Kick-Ass, however, is far from being all about Hit Girl, and I was surprised to find all of its other elements just as appealing, appalling, surprising and enthralling as the one thing I could be sure of not being a letdown. Enthusiastic praise began to appear on Twitter etc in the past couple of weeks with many declaring it as “best superhero movie ever” etc and my response was pretty much “I doubt it.” It looked too silly for that no matter which way I looked at it, even despite the very encouraging Hit Girl stuff. On the other side were discussions like that on the BBC’s Review Show where stuffy art people tried to find an anti-violence message in the movie and found one only marred by the very way the movie revels in its own violence. Even I, who prefer my movies to have substance, knew that this was a movie more than anything designed to purely entertain, and I was happy to accept it as such (provided there was plenty of Hit Girl – which there is).
So it surprised me how involved I got with the whole thing as the story progressed. The point of this movie, if you’re unaware of the set-up, is that more than any superhero movie to date it is relentlessly grounded in our reality. The movie opens with a would-be hero standing atop a skyscraper viewed by a very “is it a bird? is it a plane?” type crowd, diving off majestically… and smashing head first into a car on the street below. The eponymous hero Kick-Ass’ first encounter with bad guys results in his being horribly (and I mean horribly) wounded and hospitalized. Even Hit Girl doesn’t escape the movie without sustaining injuries that painfully jolt you into remembering that beneath it all she’s “just” an 11 year old girl. The answer the film proposes to its question “why doesn’t anybody ever make themselves a superhero suit and fight crime?” seems almost certainly to be exactly that offered by a side character early on, “because it’s crazy!” … but you still leave the movie wanting to be either Kick-Ass himself, Red Mist, Hit Girl or Big Daddy (go on guess which one I wannabe), because the morality of such a move is so perfectly, not to mention entertainingly, delivered.

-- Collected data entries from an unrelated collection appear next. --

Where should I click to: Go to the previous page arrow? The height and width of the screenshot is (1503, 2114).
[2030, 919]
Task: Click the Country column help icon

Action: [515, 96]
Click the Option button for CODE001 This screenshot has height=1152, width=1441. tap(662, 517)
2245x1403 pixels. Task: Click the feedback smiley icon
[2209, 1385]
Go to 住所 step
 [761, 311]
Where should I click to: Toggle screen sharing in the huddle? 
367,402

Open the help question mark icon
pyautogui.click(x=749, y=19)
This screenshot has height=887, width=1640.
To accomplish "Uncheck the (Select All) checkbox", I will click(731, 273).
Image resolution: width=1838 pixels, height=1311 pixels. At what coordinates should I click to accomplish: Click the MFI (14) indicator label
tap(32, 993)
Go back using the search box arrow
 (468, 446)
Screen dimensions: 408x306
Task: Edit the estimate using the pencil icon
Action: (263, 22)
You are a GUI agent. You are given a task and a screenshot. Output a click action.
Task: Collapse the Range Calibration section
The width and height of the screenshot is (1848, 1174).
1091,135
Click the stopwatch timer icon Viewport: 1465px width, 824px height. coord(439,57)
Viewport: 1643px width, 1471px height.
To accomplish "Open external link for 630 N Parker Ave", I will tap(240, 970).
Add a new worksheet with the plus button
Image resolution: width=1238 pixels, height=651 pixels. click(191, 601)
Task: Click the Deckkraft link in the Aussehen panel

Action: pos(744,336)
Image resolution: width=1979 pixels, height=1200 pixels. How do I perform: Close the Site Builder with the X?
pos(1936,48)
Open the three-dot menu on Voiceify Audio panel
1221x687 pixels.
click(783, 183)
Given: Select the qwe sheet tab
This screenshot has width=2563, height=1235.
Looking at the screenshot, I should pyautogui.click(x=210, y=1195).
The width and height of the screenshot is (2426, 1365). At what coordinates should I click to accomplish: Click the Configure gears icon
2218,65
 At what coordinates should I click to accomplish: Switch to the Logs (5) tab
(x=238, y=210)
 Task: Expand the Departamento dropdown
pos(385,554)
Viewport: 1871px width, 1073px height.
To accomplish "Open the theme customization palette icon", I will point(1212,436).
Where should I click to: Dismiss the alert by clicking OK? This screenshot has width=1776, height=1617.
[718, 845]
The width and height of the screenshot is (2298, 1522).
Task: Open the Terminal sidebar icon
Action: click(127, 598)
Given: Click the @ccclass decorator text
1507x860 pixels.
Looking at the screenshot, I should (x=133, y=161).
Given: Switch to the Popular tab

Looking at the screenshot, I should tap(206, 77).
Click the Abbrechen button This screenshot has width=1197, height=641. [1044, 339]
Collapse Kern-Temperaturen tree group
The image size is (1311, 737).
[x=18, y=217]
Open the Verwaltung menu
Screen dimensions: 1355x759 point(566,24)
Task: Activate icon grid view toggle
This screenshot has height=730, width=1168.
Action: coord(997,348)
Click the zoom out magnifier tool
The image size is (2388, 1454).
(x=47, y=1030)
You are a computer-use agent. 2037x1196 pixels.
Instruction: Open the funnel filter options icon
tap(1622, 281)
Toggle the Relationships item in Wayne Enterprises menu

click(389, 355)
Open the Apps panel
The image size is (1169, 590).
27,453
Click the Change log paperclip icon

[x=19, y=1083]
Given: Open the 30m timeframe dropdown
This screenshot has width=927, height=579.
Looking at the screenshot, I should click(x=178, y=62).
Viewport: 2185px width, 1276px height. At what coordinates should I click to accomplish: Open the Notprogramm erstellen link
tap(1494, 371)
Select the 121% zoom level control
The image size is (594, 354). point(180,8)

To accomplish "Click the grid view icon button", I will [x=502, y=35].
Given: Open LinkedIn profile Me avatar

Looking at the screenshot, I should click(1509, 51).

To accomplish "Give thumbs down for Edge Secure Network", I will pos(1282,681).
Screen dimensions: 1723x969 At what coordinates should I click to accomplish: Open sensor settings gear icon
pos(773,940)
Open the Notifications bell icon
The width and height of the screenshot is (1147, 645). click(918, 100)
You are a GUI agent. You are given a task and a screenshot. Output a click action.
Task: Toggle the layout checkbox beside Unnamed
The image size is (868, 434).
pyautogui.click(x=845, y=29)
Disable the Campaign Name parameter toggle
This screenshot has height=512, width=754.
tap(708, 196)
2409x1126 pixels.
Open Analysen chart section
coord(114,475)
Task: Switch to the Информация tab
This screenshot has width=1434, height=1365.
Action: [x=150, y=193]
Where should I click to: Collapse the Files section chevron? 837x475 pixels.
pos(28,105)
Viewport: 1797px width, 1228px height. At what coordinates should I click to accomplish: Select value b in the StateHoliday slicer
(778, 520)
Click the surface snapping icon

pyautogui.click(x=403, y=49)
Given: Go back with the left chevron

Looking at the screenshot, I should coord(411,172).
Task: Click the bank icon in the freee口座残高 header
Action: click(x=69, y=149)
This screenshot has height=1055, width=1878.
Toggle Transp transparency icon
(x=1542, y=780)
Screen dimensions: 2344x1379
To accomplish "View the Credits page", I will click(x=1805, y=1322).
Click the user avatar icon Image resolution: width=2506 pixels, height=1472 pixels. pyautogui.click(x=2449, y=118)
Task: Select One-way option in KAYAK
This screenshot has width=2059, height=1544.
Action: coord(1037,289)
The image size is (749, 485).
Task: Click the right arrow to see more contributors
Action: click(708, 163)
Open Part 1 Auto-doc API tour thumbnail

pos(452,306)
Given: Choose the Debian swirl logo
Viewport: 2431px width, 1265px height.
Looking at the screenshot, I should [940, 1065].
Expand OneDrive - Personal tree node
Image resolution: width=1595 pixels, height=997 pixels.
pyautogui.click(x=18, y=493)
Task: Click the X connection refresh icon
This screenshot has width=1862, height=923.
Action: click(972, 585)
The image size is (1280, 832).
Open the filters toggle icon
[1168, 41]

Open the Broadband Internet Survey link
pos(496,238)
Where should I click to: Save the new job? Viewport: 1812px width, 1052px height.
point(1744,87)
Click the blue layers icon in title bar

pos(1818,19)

I won’t be calling it the best superhero movie I’ve ever seen or anything, because I don’t know how to make that call on a genre that becomes more diverse, exemplified hugely by Kick-Ass, with every new entry. What it is is a thoroughly satisfying whole that is far far greater than the sum of its sometimes disjointed parts. It made me laugh, it made me cry, it had my eyes glued to the screen and made me want to look away. Like I said I was really only there for Hit Girl but without her that 5-heart rating would likely only lose one point. It’s a great movie which probably has something for everyone. It’s certainly a great start to my movie year.